In Western academic studies of the Qur'an, there has been a significant development in the literary approach, which incorporates lexicography, codicology, and textual criticism for analysing the Quranic text.

==Themes==
===Historicity of Quranic stories===
One of the most important themes of the modern literary approach to the Qur'an is its engagement with the question of the historicity of Quranic stories. Muhammad 'Abduh argued that the Quran should not be seen as a historical document. Instead, its narratives use a literary style to convey moral and spiritual lessons, focusing on ethical, spiritual, and religious purposes rather than historical accuracy.
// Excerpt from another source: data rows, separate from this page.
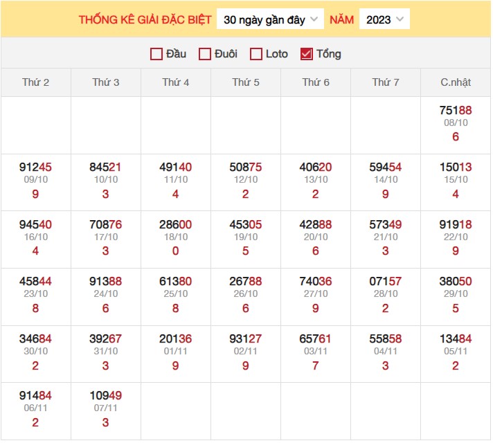The image size is (493, 443).
Task: Click the Thứ 7 column header
Action: [386, 82]
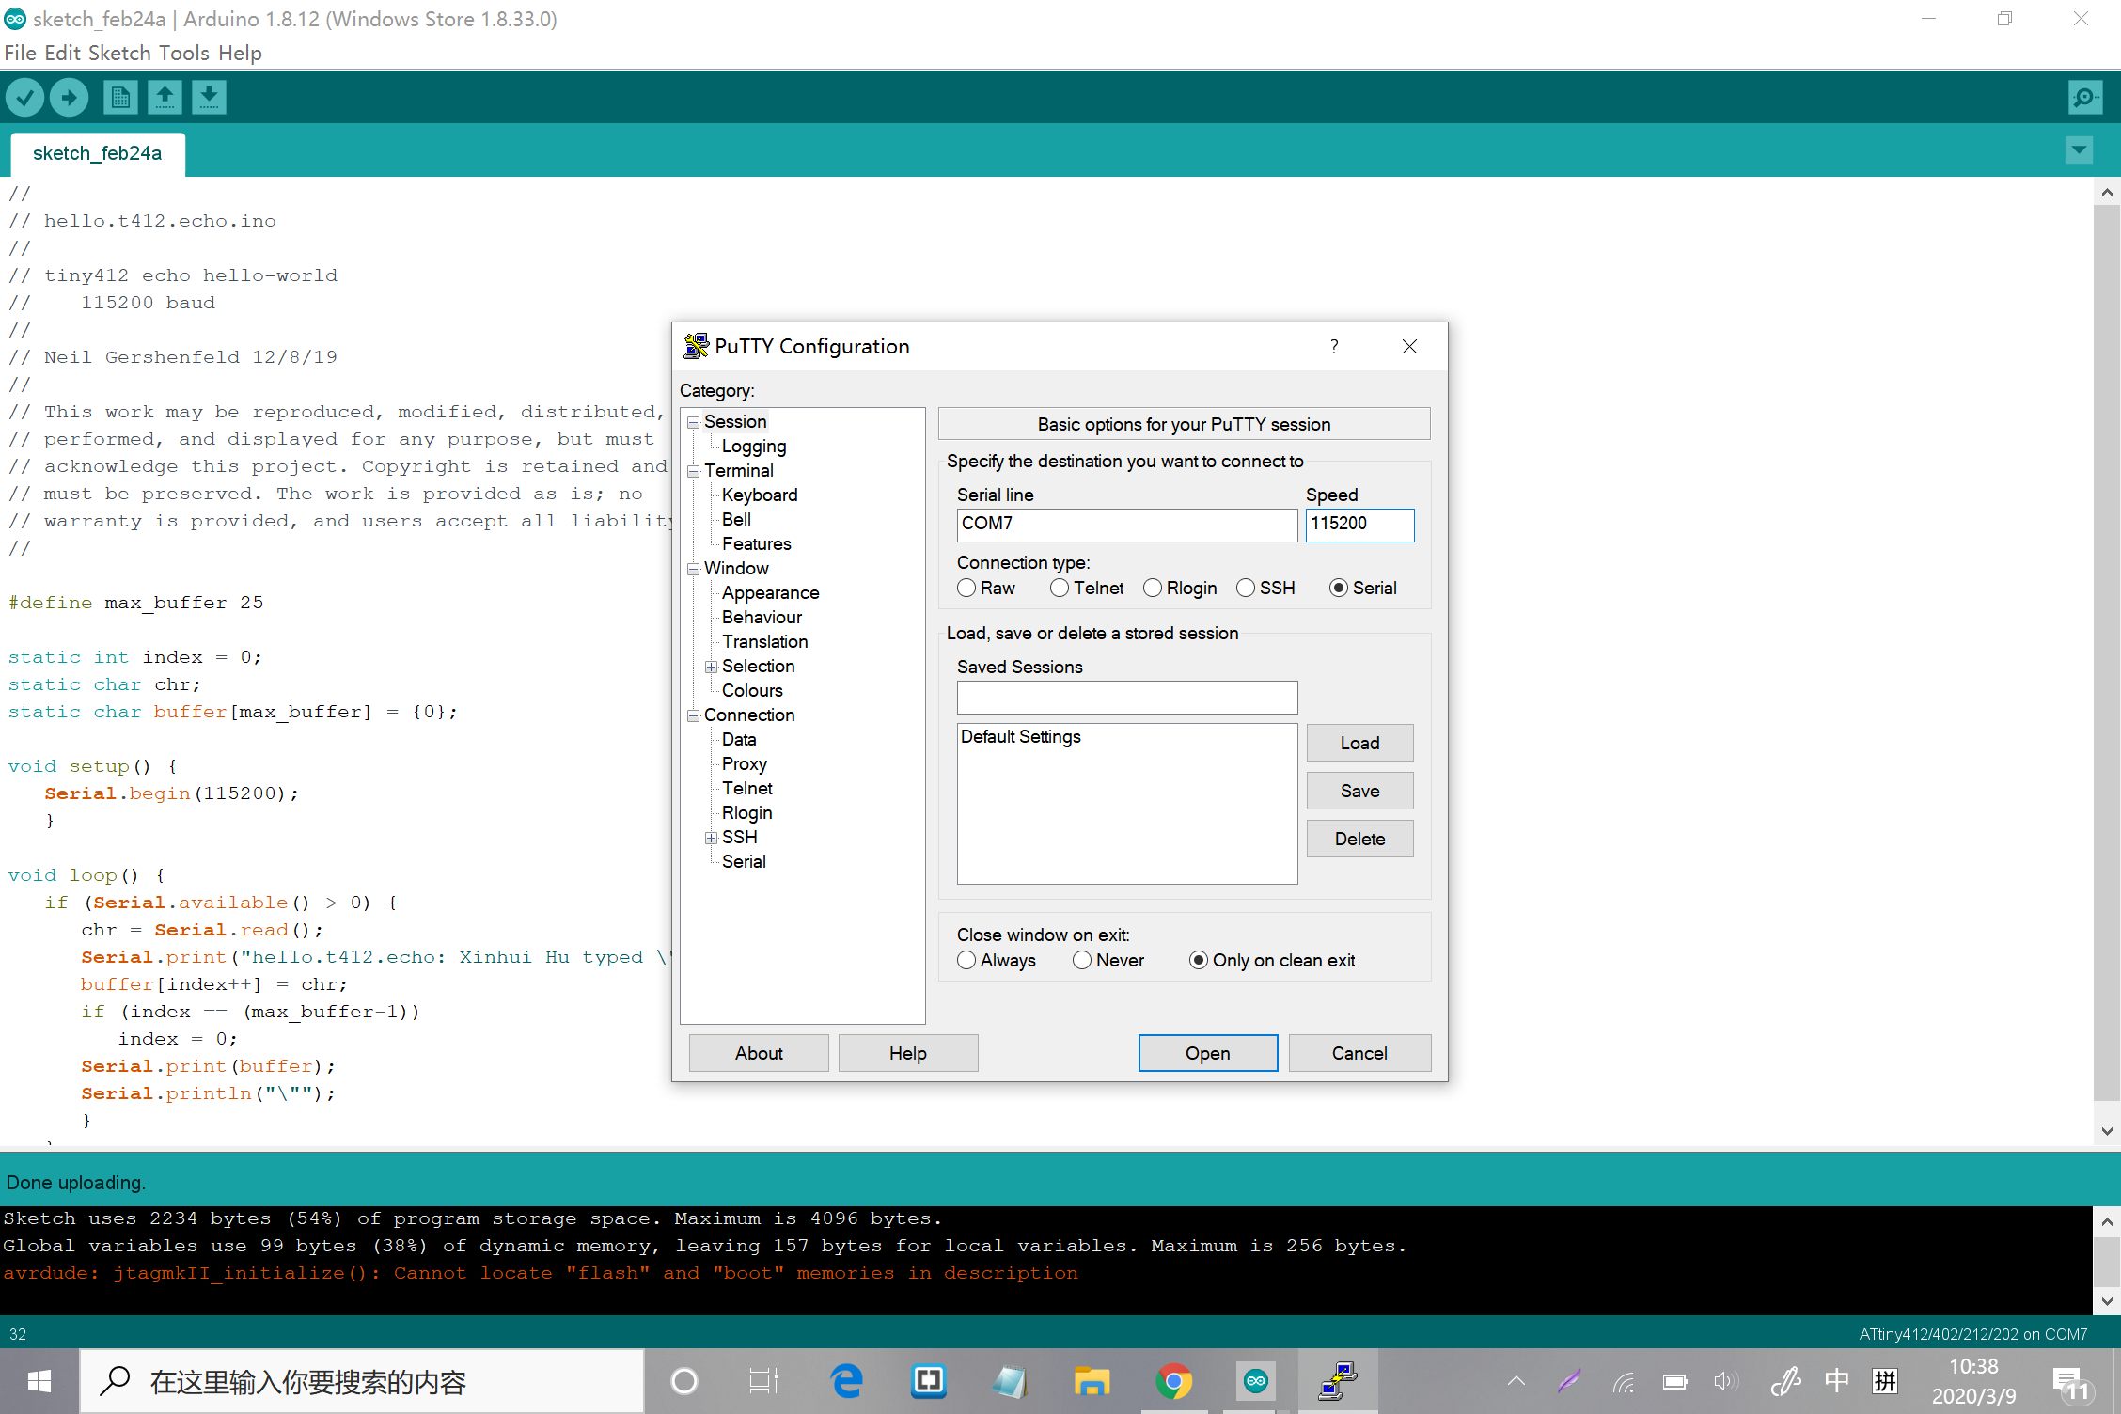
Task: Click the Open button in PuTTY
Action: [1205, 1053]
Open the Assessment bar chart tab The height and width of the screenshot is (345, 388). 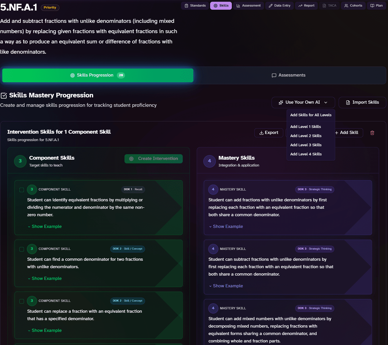pyautogui.click(x=248, y=6)
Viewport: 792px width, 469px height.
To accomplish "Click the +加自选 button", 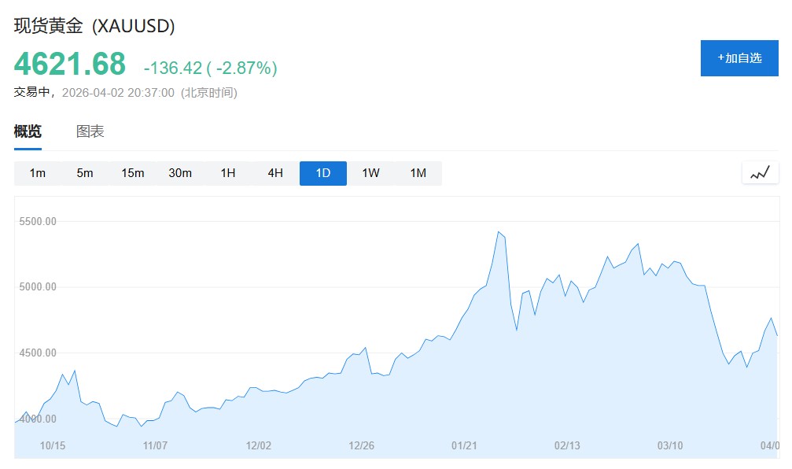I will (x=739, y=58).
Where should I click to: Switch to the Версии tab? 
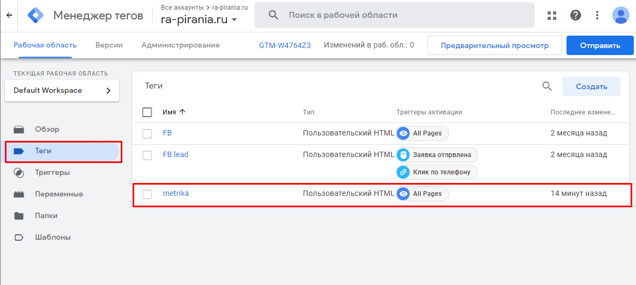(109, 45)
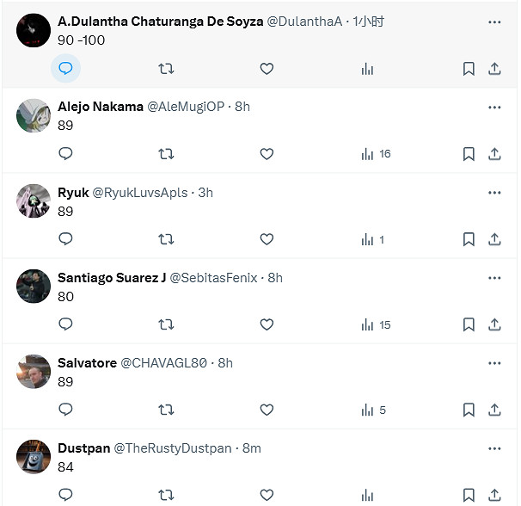Screen dimensions: 521x506
Task: Click Dustpan's profile picture
Action: point(34,456)
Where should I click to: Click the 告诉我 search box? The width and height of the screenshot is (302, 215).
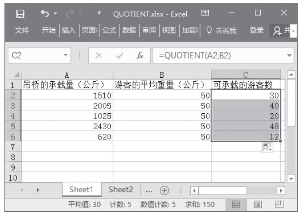pyautogui.click(x=225, y=31)
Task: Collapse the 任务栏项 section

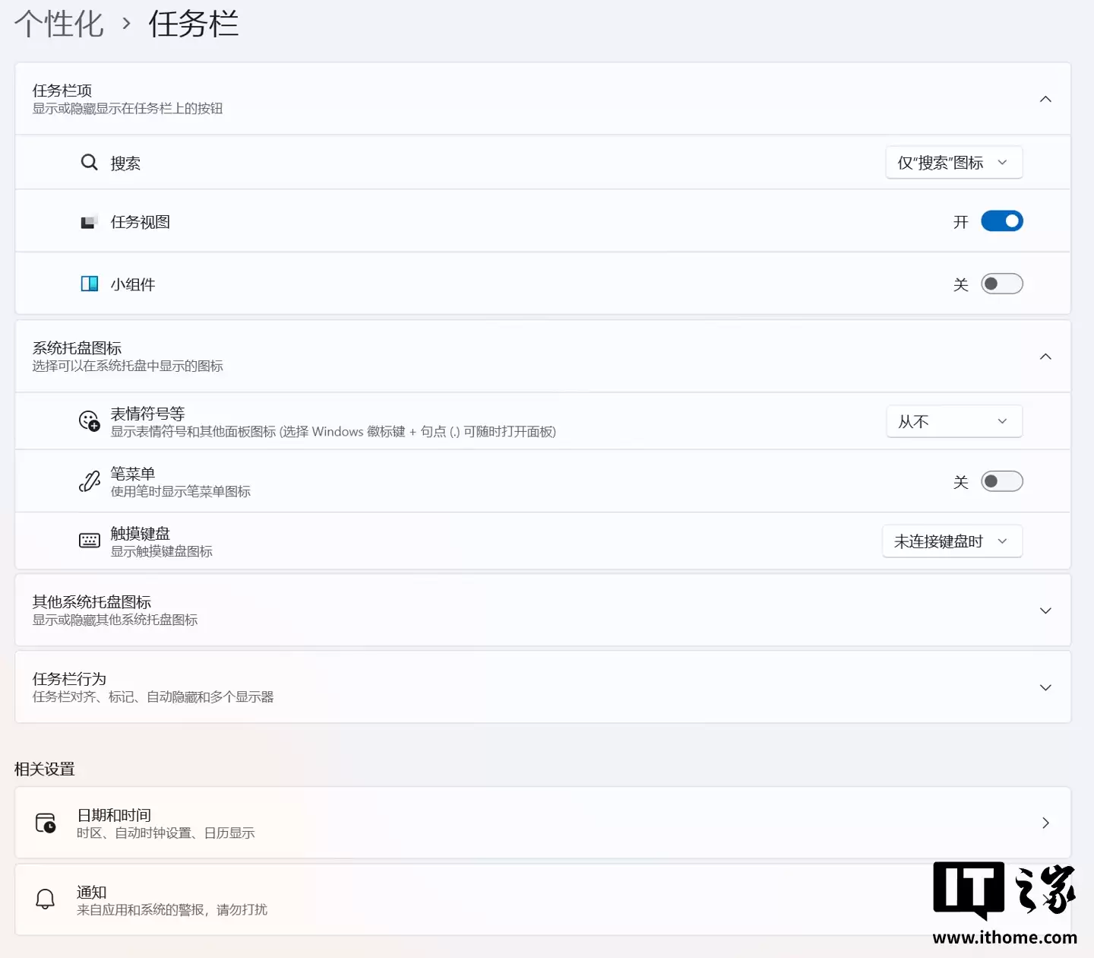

There is no doubt that the literary approach does not by any means intend to damage the Qur'an or even to question its divine and holy nature. Its position is that religious texts, though divine and revealed by God, are historically determined and culturally constructed. As a "message" revealed from God to man through Prophet Muhammad, who is the Messenger of God and who is human himself, the Qur'an represents a communicative model that includes a sender and a receiver through a code of a linguistic system.
— Nasr Abu Zayd, The Dilemma of the Literary Approach to the Qur'an, 2003

Abu Zayd contends that, because the divine source of the Quran cannot be subjected to scientific study, analysis of the Quran should focus on its historical and cultural context. This includes the socio-political conditions surrounding its original audience, as well as the cultural ideas reflected in the language of the Quran. By exploring these factors, a scientific understanding of the text can be developed. He concludes that the Quran is, fundamentally, a product of its cultural context.

===Literary features===
According to Muntasir Mir, The Qur'an demonstrates a masterful use of language through words and phrases, incorporating figures of speech, satire, and irony. It employs a range of narrative and dramatic techniques, presenting characters who, despite limited personal details, emerge as striking and memorable figures.

==Criticism==
Nasr Abu Zaid summarized several objections to Ahmad Khalafallah's literary perspective on the Quran. Critics argued that the Quran, being the word of God, should not be compared to human literary works. They contended that treating the Quran as a literary composition implies it was authored by Muhammad. Furthermore, the idea that the Quran's stories are not historical facts, as the literary approach proposes, is seen as blasphemous and undermines the Quran's status, reducing it even below that of a historical document. Finally, the idea that the Quran's language and structure are shaped by historical and cultural factors is viewed as reducing the Quran to merely a human text.

==Sources==
- Abu-Zayd, Nasr (2003). "The Dilemma of the Literary Approach to the Qur'an"
- Mir, Mustansir (1988). "The Qur'an as Literature"
- Zadesh, Travis (2021). "Quranic Studies and the Literary Turn"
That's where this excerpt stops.